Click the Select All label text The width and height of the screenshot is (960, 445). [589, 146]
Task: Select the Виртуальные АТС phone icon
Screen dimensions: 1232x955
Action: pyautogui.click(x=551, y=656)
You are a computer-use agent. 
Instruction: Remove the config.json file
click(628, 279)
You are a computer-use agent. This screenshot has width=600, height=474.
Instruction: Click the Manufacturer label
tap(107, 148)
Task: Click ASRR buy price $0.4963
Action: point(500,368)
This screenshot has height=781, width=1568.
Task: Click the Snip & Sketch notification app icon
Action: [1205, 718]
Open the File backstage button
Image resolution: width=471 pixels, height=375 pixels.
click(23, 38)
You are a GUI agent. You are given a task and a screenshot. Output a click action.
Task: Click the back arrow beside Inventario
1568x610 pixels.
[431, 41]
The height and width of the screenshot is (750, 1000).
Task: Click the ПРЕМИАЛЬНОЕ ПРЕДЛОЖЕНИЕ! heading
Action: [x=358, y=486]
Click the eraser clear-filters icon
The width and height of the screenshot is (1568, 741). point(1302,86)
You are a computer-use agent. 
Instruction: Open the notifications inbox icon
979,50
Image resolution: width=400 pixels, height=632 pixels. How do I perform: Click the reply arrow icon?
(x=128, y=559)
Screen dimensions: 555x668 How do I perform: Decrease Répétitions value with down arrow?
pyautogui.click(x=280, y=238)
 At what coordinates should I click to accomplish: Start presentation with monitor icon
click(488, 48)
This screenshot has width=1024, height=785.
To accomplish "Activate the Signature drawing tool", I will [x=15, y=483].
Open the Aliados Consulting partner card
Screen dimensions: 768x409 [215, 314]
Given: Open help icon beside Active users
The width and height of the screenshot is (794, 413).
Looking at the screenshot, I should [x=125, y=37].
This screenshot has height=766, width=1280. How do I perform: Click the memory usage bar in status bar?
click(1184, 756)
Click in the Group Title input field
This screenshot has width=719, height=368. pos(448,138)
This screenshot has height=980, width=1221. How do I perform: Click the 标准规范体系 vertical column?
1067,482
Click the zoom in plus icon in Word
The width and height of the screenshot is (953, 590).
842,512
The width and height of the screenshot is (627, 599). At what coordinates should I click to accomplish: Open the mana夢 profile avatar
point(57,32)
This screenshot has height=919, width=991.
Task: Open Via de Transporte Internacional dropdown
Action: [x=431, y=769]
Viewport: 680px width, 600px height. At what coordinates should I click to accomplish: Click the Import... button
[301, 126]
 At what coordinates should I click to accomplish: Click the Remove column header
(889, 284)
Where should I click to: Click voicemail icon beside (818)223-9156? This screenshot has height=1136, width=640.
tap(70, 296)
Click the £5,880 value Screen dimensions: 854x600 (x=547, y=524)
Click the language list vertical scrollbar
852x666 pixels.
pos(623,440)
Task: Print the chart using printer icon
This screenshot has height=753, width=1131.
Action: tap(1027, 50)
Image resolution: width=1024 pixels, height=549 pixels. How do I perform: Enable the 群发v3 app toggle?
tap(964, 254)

DIRECTIONS:
Could you reproduce exactly the lines of the entries above, from the one with "Instruction: Open the" through the one with "Given: Open help icon beside Active users", and nothing else?

RESULT BELOW:
Instruction: Open the notifications inbox icon
979,50
Image resolution: width=400 pixels, height=632 pixels. How do I perform: Click the reply arrow icon?
(x=128, y=559)
Screen dimensions: 555x668 How do I perform: Decrease Répétitions value with down arrow?
pyautogui.click(x=280, y=238)
 At what coordinates should I click to accomplish: Start presentation with monitor icon
click(488, 48)
This screenshot has width=1024, height=785.
To accomplish "Activate the Signature drawing tool", I will [x=15, y=483].
Open the Aliados Consulting partner card
Screen dimensions: 768x409 [215, 314]
Given: Open help icon beside Active users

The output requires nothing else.